Please contact me at drkimkemp@protonmail.com if you can’t find an answer to your question.
How can a psychologist help me with I have a physical health condition?
The physical symptoms of different conditions and treatments all vary, but the impact on our psychological and social wellbeing can be similar.
Health problems, symptoms and treatments can lead us to feel shocked, scared and frustrated due to there being many extra things to think about and life feeling harder.
Changes in relationships, how we spend our time and feel about ourselves can also change when we are coping with health problems or medical treatments.
Managing a long-term health problem with no cure and daily health tasks also can be challenging and affect our wellbeing and functioning.
A psychologist can help with these issues; by making the links between body and mind, behaviours and thoughts. The symptoms or condition may not change, but the negative impact it has on a person’s psychological and social wellbeing can be managed or reduced.
Why see a Clinical Psychologist?
Clinical Psychologists are specialists in mental health who have trained across the lifespan in a number of talking therapies. They are regulated by the Health and Care Professions Council (HCPC). They can assist people with a range of everyday problems such as stress and relationship difficulties. They also provide counselling and therapy for diagnosed mental disorders, such as anxiety disorders or depression. They help people develop skills to cope and function better, and prevent ongoing problems.
Clinical psychologists do not typically prescribe medication. Their treatments are talking therapies, which are based on changing emotional responses and behaviours and without medication. There is a considerable amount of evidence showing psychological treatments are effective on their own, as well as in combination with medication.
What is Cognitive Behavioural Therapy (CBT)?
CBT is a popular talking therapy which focuses on your experience of difficulties in the here and now. It has a strong evidence base for treating anxiety and depression but can be useful for a wide range of other physical and mental health problems.
CBT focuses on the relationship between thoughts, feelings, physical sensations and behaviours. It focuses on thinking patterns that may be creating and maintaining problems, and identifies their links with emotions and behaviours. It is often the connections between these that can keep problems going.

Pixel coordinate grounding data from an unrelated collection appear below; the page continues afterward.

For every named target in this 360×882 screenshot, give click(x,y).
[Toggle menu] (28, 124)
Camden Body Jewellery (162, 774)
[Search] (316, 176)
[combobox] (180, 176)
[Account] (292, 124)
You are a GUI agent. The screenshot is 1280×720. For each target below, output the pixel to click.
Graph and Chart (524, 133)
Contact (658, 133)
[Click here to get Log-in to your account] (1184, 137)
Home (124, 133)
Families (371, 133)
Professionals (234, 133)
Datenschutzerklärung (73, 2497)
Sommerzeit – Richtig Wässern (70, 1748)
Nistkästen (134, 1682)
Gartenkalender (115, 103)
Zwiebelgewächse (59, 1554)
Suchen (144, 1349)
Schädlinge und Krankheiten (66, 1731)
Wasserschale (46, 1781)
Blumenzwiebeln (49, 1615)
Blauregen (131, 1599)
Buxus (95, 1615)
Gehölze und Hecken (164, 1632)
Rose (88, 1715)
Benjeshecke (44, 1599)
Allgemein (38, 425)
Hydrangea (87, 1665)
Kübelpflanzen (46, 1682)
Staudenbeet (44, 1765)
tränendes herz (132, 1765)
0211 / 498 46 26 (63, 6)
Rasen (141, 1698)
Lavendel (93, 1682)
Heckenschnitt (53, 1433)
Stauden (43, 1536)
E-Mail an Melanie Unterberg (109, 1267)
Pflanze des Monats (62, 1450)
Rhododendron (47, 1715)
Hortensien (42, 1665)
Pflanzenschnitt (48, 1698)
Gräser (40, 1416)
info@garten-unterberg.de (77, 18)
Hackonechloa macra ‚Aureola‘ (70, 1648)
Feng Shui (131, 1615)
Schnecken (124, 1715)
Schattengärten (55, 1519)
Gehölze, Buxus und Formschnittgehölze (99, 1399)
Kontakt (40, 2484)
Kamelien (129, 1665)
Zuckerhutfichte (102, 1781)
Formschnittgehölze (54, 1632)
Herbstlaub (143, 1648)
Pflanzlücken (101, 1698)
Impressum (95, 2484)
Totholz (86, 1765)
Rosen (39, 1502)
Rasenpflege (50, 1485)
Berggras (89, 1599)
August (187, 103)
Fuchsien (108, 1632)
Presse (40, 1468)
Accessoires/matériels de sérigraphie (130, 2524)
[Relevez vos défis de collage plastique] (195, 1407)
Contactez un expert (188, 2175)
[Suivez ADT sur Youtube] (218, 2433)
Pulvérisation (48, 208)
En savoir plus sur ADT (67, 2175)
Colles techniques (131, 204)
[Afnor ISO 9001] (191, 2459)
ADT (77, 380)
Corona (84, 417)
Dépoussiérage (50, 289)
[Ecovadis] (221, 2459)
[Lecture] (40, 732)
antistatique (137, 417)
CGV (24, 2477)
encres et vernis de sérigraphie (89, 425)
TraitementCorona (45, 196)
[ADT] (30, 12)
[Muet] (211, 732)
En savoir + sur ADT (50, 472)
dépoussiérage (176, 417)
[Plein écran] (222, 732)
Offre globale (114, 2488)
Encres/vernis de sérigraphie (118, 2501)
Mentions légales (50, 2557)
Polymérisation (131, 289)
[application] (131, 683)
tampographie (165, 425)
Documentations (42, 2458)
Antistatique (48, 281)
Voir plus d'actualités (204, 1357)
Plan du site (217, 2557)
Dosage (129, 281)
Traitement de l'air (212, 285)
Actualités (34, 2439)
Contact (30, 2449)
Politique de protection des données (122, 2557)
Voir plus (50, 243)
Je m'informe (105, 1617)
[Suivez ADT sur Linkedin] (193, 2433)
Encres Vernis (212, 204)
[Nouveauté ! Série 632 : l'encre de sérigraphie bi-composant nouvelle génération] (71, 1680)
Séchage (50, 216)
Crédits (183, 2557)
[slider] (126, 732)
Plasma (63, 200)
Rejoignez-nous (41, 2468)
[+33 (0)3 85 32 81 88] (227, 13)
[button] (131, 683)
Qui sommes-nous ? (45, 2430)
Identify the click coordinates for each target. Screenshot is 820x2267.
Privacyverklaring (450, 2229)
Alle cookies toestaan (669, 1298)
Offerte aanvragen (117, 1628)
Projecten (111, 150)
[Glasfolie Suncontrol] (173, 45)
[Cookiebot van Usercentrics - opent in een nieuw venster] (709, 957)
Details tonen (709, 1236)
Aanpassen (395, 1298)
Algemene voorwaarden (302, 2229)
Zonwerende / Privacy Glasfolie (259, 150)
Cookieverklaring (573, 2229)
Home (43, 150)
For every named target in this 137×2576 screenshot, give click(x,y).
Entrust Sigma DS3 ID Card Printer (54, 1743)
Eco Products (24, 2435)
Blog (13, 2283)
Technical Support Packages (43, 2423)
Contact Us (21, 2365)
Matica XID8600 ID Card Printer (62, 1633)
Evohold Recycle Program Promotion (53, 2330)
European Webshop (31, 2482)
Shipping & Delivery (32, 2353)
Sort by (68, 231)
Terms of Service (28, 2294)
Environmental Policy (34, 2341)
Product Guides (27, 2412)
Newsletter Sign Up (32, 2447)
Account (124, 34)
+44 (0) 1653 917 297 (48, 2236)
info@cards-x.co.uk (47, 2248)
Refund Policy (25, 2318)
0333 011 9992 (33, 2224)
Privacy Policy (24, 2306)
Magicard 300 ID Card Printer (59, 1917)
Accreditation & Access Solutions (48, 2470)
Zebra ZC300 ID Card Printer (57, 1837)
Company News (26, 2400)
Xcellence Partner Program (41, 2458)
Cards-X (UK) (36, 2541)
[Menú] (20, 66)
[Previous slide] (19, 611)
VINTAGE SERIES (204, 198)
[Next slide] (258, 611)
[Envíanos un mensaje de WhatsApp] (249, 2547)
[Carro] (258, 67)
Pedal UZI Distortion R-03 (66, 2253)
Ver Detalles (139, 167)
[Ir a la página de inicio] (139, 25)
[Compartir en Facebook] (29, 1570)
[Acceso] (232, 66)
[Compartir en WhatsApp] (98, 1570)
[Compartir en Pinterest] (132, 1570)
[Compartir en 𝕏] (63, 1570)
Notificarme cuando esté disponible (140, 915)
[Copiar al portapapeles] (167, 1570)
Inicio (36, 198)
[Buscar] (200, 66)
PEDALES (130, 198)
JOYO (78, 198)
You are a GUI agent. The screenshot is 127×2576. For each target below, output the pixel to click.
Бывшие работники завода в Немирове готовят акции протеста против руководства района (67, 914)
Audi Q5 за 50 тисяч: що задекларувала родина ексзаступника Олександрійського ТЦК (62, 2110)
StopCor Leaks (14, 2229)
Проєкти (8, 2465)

The main techniques of CBT include learning how to notice and respond in different ways to problematic thinking styles, how to change patterns of behaviours and respond in more helpful ways, and how to manage the physiological aspects of distress.
CBT is a short-term focussed therapy, often lasting between 6-10 sessions. It focuses on clients learning techniques and skills they can then apply by themselves.
What is Acceptance and Commitment Therapy (ACT)?
ACT is a talking therapy which focuses on your experience of difficulties in the here and now. It is a short-term therapy, often lasting between 6-10 sessions.
ACT helps people relate differently to their thoughts rather than challenge them like in CBT. It aims to help people live meaningful lives despite challenges and struggles. It acknowledges that struggles and challenges are a normal part of life, and supports people to learn ways to make room for difficult thoughts and feelings rather than fight, ignore or avoid them (which can cause additional distress).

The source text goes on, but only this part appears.